Help the Aged report that the needs of older people who are dying are often ignored. They are, in the words of the report Dying in Older Age:9
‘… more likely than younger people to experience multiple medical conditions, repeated hospital admissions, lack of preventative planning, under-recognition of symptoms and physical or mental impairment. They are more likely to experience social isolation and economic hardship. Despite this, they are less likely than younger people to receive support at home, in hospital or in a hospice, or to receive attention from GPs or district nurses during the last year of their lives. Older people are often described as the “disadvantaged dying”.’
Wherever the patient is, the process of care must work; measuring outcomes at one point or another is not enough. Care is a continuum — an iterative process. Like an intimate conversation, it cannot just be picked up by a stranger when the most difficult, sensitive and personal aspects of the story are being played out. Bad care does not die with the patient; it lives on in the memories of those deeply affected by the death, often across several generations in a family, altering their view of the future they want for themselves, reinforcing fears and fuelling anger with a service perceived as having let them down.

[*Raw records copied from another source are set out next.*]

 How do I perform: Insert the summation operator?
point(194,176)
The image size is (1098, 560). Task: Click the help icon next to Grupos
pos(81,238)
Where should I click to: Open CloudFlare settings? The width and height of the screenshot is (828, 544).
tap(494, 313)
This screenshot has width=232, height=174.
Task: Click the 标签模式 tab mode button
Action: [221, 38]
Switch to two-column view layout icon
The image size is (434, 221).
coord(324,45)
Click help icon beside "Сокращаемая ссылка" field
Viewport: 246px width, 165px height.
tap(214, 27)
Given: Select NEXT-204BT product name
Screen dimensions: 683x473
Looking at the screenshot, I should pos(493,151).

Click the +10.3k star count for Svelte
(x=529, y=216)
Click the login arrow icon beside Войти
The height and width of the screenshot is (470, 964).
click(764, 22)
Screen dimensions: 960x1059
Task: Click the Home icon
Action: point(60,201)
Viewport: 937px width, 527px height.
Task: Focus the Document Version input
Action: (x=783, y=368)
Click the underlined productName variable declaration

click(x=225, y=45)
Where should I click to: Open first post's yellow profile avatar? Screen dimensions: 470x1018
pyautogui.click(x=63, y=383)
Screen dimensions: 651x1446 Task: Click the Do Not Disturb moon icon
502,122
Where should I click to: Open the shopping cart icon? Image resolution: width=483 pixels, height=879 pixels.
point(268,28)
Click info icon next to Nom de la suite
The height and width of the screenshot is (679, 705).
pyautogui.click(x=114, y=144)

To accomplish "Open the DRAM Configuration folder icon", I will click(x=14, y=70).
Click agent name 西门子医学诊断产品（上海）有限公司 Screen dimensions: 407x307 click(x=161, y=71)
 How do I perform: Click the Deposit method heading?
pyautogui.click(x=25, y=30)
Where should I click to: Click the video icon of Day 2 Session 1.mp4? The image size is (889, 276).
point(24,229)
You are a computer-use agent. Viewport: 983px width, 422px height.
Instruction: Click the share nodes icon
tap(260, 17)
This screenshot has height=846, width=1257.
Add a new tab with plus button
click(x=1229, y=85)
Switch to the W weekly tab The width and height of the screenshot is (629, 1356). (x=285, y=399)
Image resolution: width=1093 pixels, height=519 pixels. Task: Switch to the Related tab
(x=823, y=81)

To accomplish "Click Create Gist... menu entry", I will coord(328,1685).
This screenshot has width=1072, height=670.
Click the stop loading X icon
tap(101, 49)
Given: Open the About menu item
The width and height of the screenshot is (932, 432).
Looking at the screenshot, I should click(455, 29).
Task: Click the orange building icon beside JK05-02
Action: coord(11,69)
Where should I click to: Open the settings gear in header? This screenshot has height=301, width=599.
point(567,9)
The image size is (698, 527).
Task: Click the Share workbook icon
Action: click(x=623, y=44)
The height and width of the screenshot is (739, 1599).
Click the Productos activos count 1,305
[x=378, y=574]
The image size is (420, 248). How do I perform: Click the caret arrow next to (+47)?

All patients who are dying need to have a GP lead in care at home, with clear care plans and instructions about ‘what to do if …’; respite care — both planned and acute — must be potentially available; specialist palliative care advice must be easily accessible at all times. District nursing out-of-hours is probably the most important factor in maintaining patients at home — in some areas additional out-of-hours support from community hospice services has increased the proportion of deaths at home.10 While generic nursing skills should include competence in palliative care, there will always be complex clinical problems for which district nurses do not have the training, time or experience to cope adequately on their own and they need additional help. One answer would be for specialist nurses in a district to come together in a pooled out-of-hours rota to provide advice, additional input and education of the generic nurses across a whole population, covering home, hospital and nursing home beds. After all, when someone is dying, the specialist knowledge needed is applicable wherever they are — pain, distress, constipation do not vary from home to hospital; children and relatives need help to understand what is happening and particularly distraught family members need support around the deathbed, wherever that bed is.
The End of Life Care initiatives may help, but cannot substitute for personalised care.11 I have never known a GP's personal number be abused by the family of a dying patient, but I have seen the comfort provided from just having that phone number available. For we must all think of what we would want and ‘do as we would be done by’.
- © British Journal of General Practice, 2006.